__Dataset excerpts__:
◆ ◆ ◆ ◆ ◆ ◆ ◆

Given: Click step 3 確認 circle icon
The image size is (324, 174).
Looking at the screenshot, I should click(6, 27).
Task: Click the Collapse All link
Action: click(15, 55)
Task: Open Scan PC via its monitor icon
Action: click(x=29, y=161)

◆ ◆ ◆ ◆ ◆ ◆ ◆

__WHAT IS BEING ASKED__:
Every line above should be retyped exactly as given.

__ANSWER AREA__:
Given: Click step 3 確認 circle icon
The image size is (324, 174).
Looking at the screenshot, I should click(6, 27).
Task: Click the Collapse All link
Action: click(15, 55)
Task: Open Scan PC via its monitor icon
Action: click(x=29, y=161)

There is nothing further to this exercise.